Reflection on the Border Trip

Below is a reflection on our recent border mission trip by one of the participants, Katarina Klafka.

Mariposa Welcome_Crop2On the last night of the mission trip, all eight of us gathered together to share images and scenes that had spoken to us. There was a lot to process. We had heard several accounts of what crossing the border—and life across the border—are like; we had crossed the border for ourselves. From priests, lawyers, Samaritans, and hosts, we had heard stories of desperation, of love, of shattering horror. A woman had fled alone after her husband and child were brutally killed before her eyes. A man, skin blackened with dehydration, close to death, had asked for a Coke. Families had been separated; seven women, arriving from a caravan, had tested positive for pregnancy; Mexican migrants had taught a fellow Honduran traveler their national anthem in the hopes that, if caught by ICE, he would be deported to Nogales, Sonora instead of to Honduras, so that he might try again to seek a better life.

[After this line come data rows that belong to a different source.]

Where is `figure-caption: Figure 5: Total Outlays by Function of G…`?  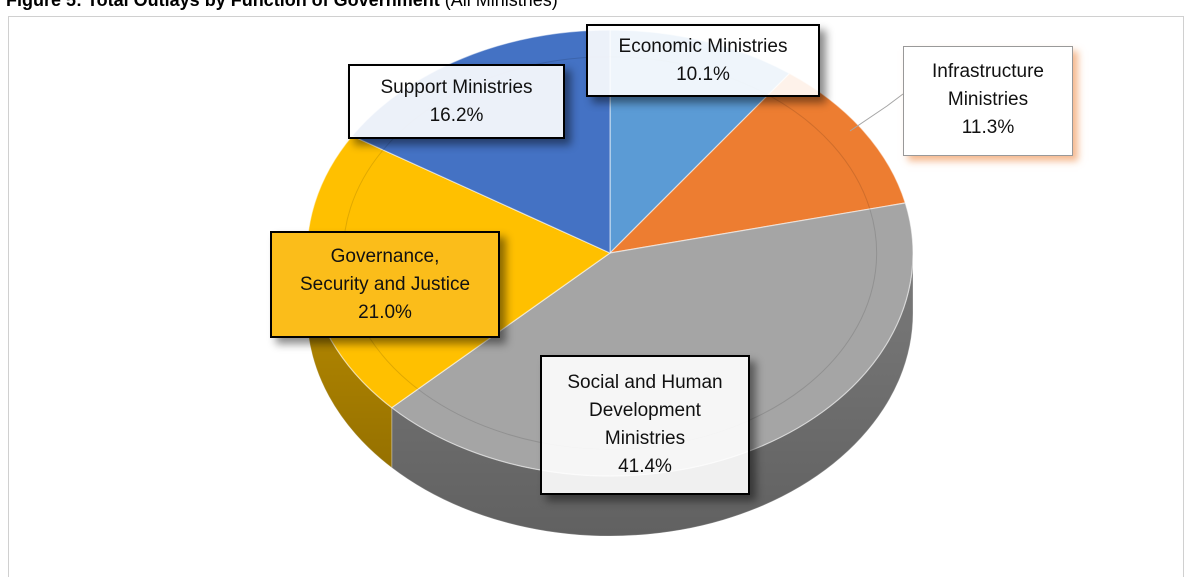 figure-caption: Figure 5: Total Outlays by Function of G… is located at coordinates (596, 8).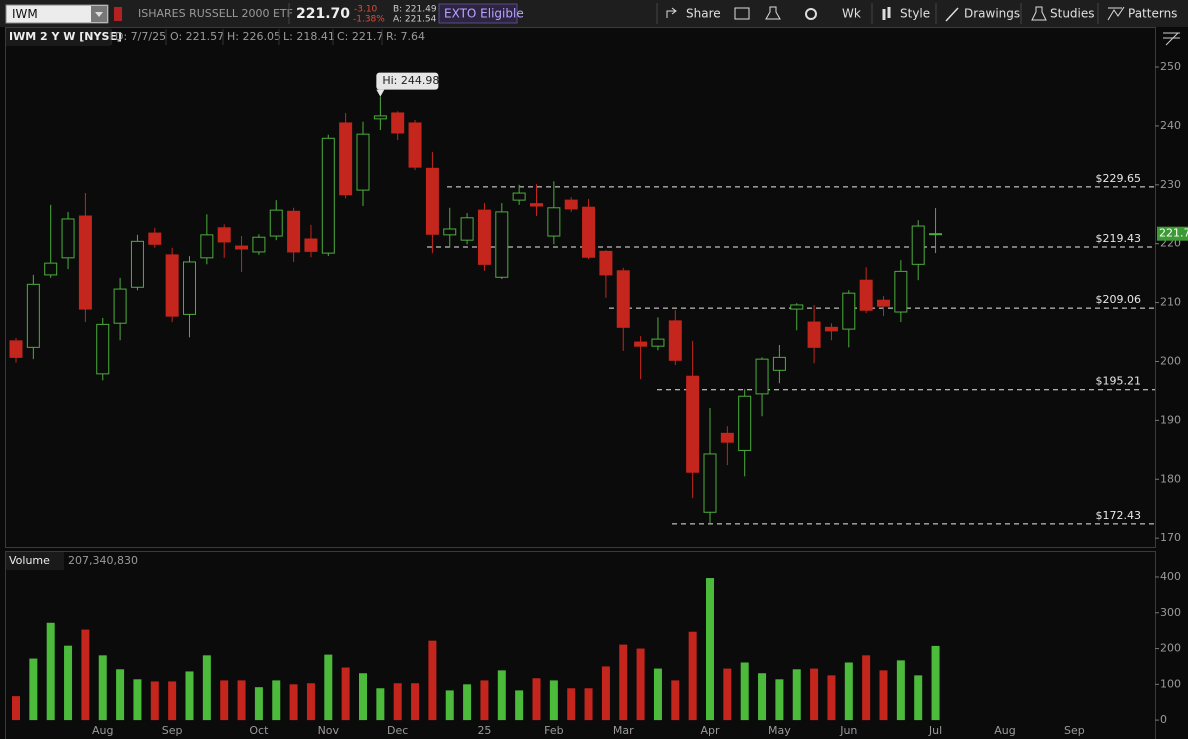 This screenshot has width=1188, height=739. I want to click on button-share: Share, so click(704, 14).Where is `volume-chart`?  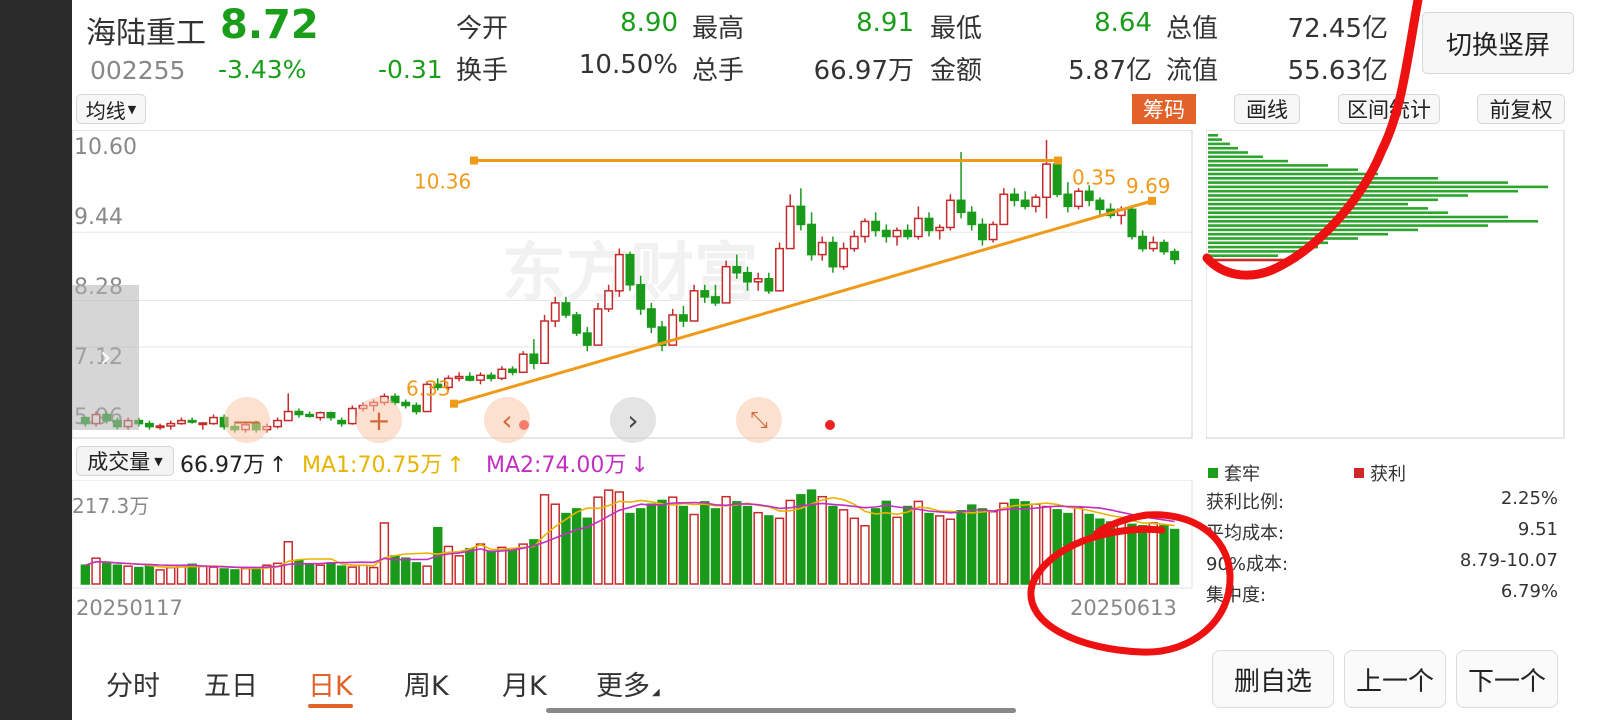 volume-chart is located at coordinates (633, 537).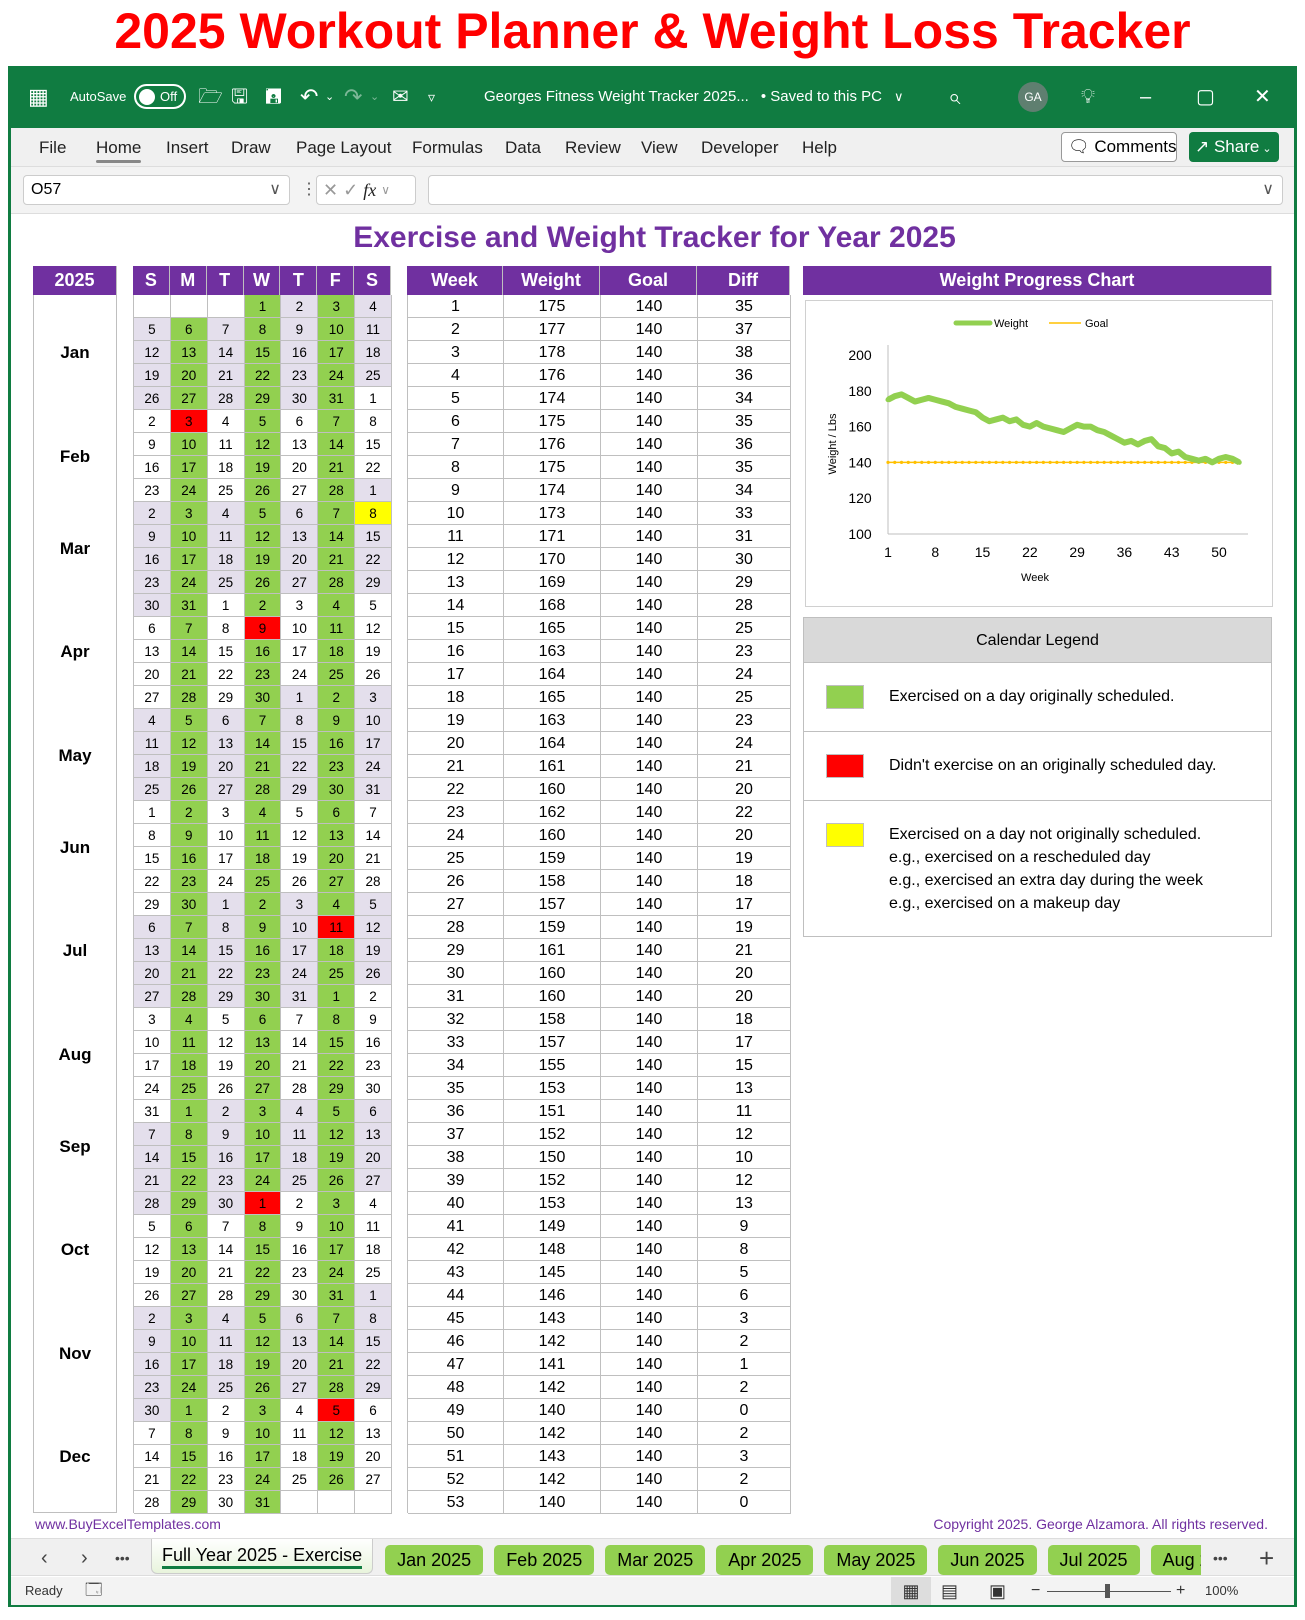  What do you see at coordinates (432, 97) in the screenshot?
I see `customize-toolbar-icon: ▿` at bounding box center [432, 97].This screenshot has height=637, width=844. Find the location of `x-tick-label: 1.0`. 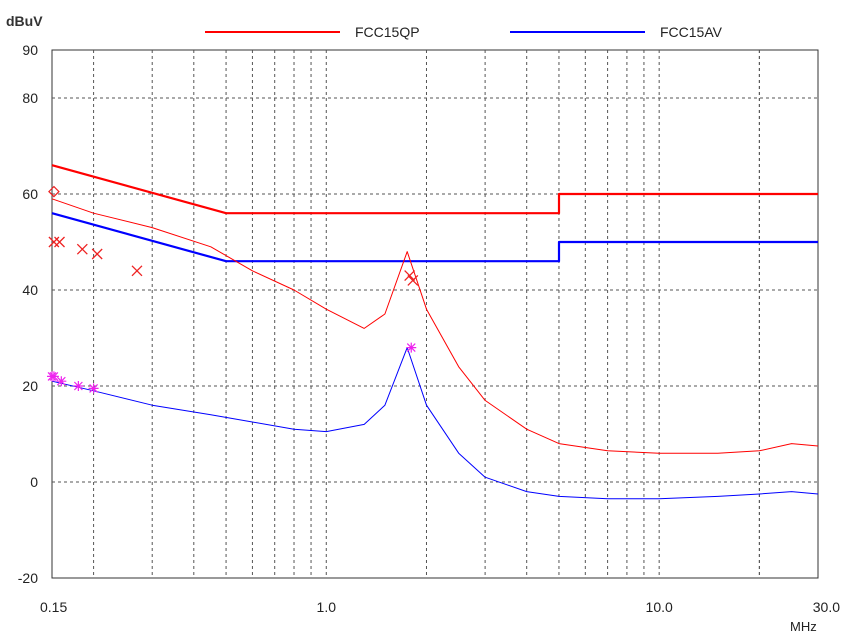

x-tick-label: 1.0 is located at coordinates (327, 607).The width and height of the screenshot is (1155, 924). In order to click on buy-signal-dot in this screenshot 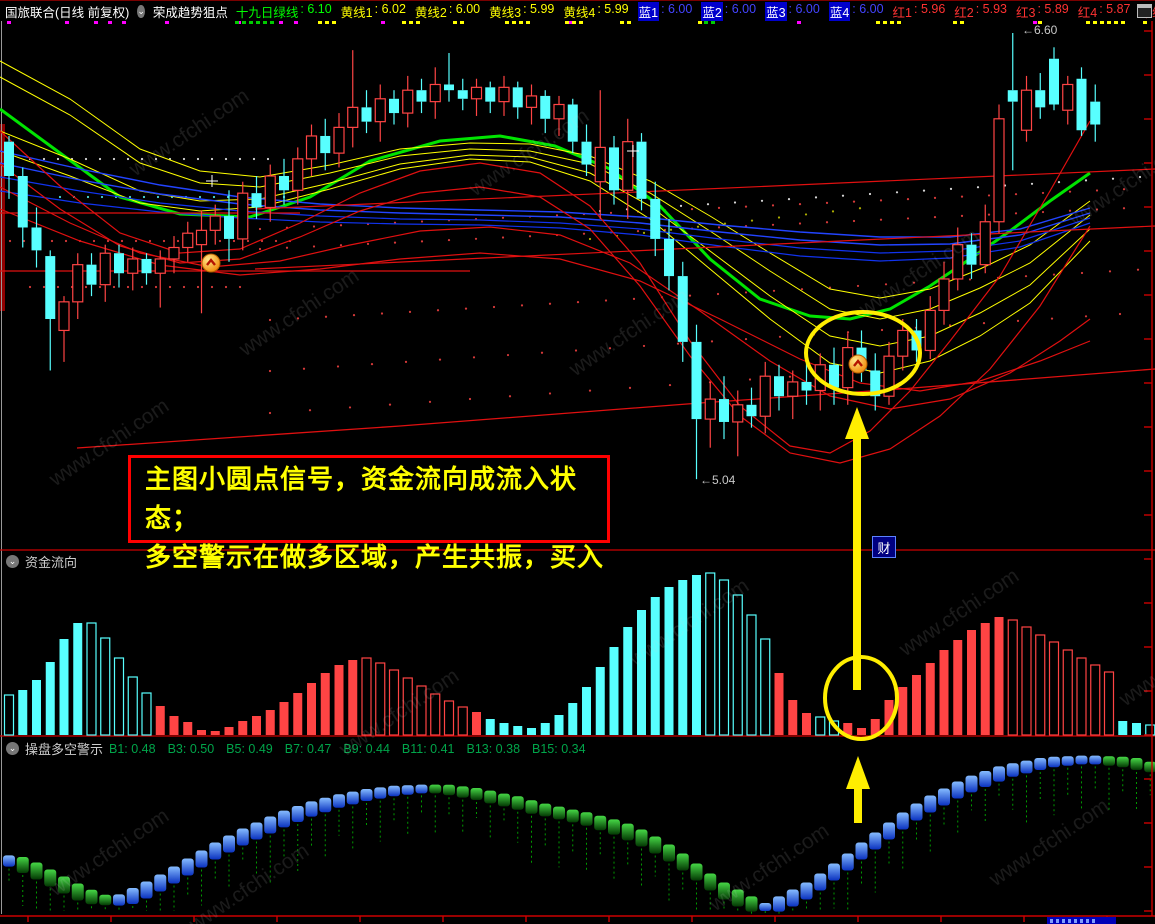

All of this—all of what we saw, what we heard—was incredibly powerful. Yet what has stayed with me the most was—is—the laughter. Gleeful shouts from children out on a sunny, bare playground, contained by an imposing fence, not fifty feet from the Wall; giggles, at once buoyant and poignant, of other children, who awaited asylum in a tiny, dark room; belly laughs from classmates in our workshops, sharing artistic faux pas; the awkward yet unifying chuckles at the border checkpoint, when a stray dog—tail wagging—made his way inside the building twice, his joyful determination at once ridiculing and calling into painful relief the industrial concrete, the dour faces behind the desks, and the omnipresence of the Wall itself.
The Wall is shameful. Of that, I have no doubt. Fear hammered its panels and ignorance rivets it. Miles of razor wire have come to crown it with a sharp sneer at those who behold it. Its whole is a towering, ugly, monumental rejection—and a testament to the fear, ignorance, misinformation, and racist beliefs that characterize and color American life for millions of its citizens and residents alike.
On that last night in Arizona, one of the workshop teachers performed “The New Colossus” to music. The song was haunting, and Emma Lazarus’s words of welcome, refuge, and community felt intensely relevant—all the more so because the Wall’s existence, its policing, its physicality, its everything, mock both Lazarus’s verses and the Statue of Liberty with which they have been inextricably linked. “The New Colossus” illuminated the way for those “yearning to breathe free”: the Wall stands as a denunciation of the very people most in need of that poetic light.
As we come back and share our stories with you, we are also inviting you to join the continuation of this mission trip by loving greatly, serving compassionately, and helping those most in need. You might donate to groups who help migrants directly at the border, like Cruzando Fronteras or the Green Valley-Sahuarita Samaritans; you might call your legislators to talk about the wall and immigration on local, state, and national scales; you might try to overcome the fear of embarrassment and speak up when you see harassment; you might strive to be more informed, open, and aware in your day to day life.
We all learned to laugh before we could speak; we all love; and I truly believe that, in those two languages—those of joy and of the heart—we are, and always will be, able to connect to, help, and unite with one another.